05/28/2025
Not something I’m using personally or in my practice (yet) but this is looking like something I’d like to implement.
🧬 HMB & Aging Muscle: New Evidence Supporting Its Role in Sarcopenia Prevention
We talk a lot about anabolic resistance and catabolic signaling as hallmarks of aging muscle — and two recent meta-analyses offer promising evidence for a tool we’ve had in our toolbox for years: β-hydroxy-β-methylbutyrate (HMB).
A 2025 meta-analysis (PMID: 40248035), along with a sarcopenia-specific analysis (PMID: 39999663), reviewed HMB supplementation in adults 50+ — including healthy older adults and those with sarcopenia or malnutrition.
🔍 The highlights?
• +1.56 kg appendicular skeletal muscle mass
• +0.28 kg total lean mass
• +0.54 kg improvement in handgrip strength
• Small (but measurable) gains in gait speed
Dosing mattered. Most benefits appeared with 3g/day for at least 12 weeks — and most trials used the calcium salt form (Ca-HMB).
Mechanistically, HMB supports muscle protein synthesis via mTOR activation, while reducing breakdown through the ubiquitin–proteasome pathway. It may also improve satellite cell activity, calcium handling, and oxygen utilization — all crucial in aging tissue.

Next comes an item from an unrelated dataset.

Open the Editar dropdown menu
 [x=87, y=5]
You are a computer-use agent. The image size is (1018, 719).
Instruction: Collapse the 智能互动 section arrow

🧠 What’s the clinical takeaway?
While functional outcomes (like walking distance) were modest, these findings support HMB as a safe, evidence-based option for supporting muscle mass and strength — especially in older adults at risk for decline.
Still needed: higher-quality RCTs, especially in the 50–65 range, to explore early-intervention potential.
This is a space I’ll be watching closely. If you’re supporting aging adults (or aging yourself — as we all are), this is one to keep on the radar.